10.Contrast-enhanced ultrasound Liver Imaging Reporting and Data System category M: a systematic review and meta-analysis
Jaeseung SHIN ; Sunyoung LEE ; Yeun-Yoon KIM ; Yong Eun CHUNG ; Jin-Young CHOI ; Mi-Suk PARK
Ultrasonography 2022;41(1):74-82
Purpose:
A meta-analysis was conducted to determine the proportion of contrast-enhanced ultrasound (CEUS) Liver Imaging Reporting and Data System category M (LR-M) in hepatocellular carcinomas (HCCs) and non-HCC malignancies and to investigate the frequency of individual CEUS LR-M imaging features.
Methods:
The MEDLINE and Embase databases were searched from January 1, 2016 to July 23, 2020 for studies reporting the proportion of CEUS LR-M in HCC and non-HCC malignancies. The meta-analytic pooled proportions of HCC and non-HCC malignancies in the CEUS LR-M category were calculated. The meta-analytic frequencies of CEUS LR-M imaging features in nonHCC malignancies were also determined. Risk of bias and applicability were evaluated using the Quality Assessment of Diagnostic Accuracy Studies-2 tool.
Results:
Twelve studies reporting the diagnostic performance of the CEUS LR-M category were identified, as well as seven studies reporting the frequencies of individual CEUS LR-M imaging features. The pooled proportions of HCC and non-HCC malignancies in the CEUS LR-M category were 54% (95% confidence interval [CI], 44% to 65%) and 40% (95% CI, 28% to 53%), respectively. The pooled frequencies of individual CEUS LR-M imaging features in non-HCC malignancies were 30% (95% CI, 17% to 45%) for rim arterial phase hyperenhancement, 79% (95% CI, 66% to 90%) for early (<60 s) washout, and 42% (95% CI, 21% to 64%) for marked washout.
Conclusion
In total, 94% of CEUS LR-M lesions were malignancies, with HCCs representing 54% and non-HCC malignancies representing 40%. The frequencies of individual CEUS LR-M imaging features varied; early washout showed the highest frequency for non-HCC malignancies.

Data extract:

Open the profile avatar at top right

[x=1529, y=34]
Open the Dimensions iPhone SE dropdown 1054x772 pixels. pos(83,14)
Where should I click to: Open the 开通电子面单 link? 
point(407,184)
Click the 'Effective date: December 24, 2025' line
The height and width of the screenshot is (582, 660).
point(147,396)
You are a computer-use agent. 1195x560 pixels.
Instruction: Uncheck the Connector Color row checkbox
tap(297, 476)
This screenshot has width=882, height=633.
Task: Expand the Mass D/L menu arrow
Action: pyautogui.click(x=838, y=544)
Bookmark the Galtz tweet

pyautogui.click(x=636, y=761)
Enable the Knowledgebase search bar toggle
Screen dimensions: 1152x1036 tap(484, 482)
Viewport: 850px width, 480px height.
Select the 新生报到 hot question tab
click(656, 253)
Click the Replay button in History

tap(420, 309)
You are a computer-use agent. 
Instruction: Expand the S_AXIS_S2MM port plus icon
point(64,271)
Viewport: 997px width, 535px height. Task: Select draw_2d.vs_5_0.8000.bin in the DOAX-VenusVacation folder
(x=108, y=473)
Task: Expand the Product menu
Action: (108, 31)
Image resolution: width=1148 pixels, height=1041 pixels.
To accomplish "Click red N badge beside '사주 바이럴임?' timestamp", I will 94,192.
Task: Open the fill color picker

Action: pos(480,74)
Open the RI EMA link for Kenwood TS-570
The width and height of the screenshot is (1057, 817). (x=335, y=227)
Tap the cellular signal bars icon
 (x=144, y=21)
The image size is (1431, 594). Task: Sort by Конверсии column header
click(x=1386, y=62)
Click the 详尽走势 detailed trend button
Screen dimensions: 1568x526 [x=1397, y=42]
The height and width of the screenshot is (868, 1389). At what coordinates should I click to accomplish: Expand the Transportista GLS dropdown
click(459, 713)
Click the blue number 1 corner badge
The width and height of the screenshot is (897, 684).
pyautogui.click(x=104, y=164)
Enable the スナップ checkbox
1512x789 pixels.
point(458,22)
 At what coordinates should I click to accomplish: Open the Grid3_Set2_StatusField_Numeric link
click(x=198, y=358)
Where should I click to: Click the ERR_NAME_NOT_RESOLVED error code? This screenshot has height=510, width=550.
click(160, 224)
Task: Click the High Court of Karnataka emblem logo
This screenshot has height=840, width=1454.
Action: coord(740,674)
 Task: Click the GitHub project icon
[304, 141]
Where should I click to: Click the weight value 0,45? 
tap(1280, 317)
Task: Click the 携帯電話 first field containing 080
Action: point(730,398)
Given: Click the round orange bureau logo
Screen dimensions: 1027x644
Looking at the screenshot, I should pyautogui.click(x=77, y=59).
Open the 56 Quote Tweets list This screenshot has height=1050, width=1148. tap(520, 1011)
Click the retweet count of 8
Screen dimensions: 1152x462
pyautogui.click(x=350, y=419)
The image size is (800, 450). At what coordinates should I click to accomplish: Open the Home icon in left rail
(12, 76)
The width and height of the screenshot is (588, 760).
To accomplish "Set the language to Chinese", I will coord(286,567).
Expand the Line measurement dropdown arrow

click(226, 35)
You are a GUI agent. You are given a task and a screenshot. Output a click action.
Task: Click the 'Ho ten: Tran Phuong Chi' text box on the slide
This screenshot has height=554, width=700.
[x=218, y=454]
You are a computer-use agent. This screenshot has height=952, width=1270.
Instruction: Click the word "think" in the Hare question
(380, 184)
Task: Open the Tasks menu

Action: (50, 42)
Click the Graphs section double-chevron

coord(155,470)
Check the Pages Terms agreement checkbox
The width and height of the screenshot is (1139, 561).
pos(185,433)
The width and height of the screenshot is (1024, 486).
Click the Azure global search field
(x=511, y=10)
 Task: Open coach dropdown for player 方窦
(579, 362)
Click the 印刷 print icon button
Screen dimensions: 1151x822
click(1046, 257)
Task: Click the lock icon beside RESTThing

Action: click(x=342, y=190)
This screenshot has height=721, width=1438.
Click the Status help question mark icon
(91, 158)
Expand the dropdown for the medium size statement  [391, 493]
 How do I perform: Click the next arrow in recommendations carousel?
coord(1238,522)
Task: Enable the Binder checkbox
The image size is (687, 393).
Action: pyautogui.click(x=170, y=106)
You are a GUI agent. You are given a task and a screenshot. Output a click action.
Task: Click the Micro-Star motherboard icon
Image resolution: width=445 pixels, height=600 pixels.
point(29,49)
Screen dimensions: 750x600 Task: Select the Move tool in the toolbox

Work order: Based on the abstract on CEUS LR-M, explain in one to three sentences why the meta-analysis was conducted. The material has no connection to the abstract.

Exercise solution: The meta-analysis was conducted to determine the proportion of CEUS LR-M in hepatocellular carcinomas and in non-HCC malignancies. It also aimed to investigate how often the individual CEUS LR-M imaging features occur.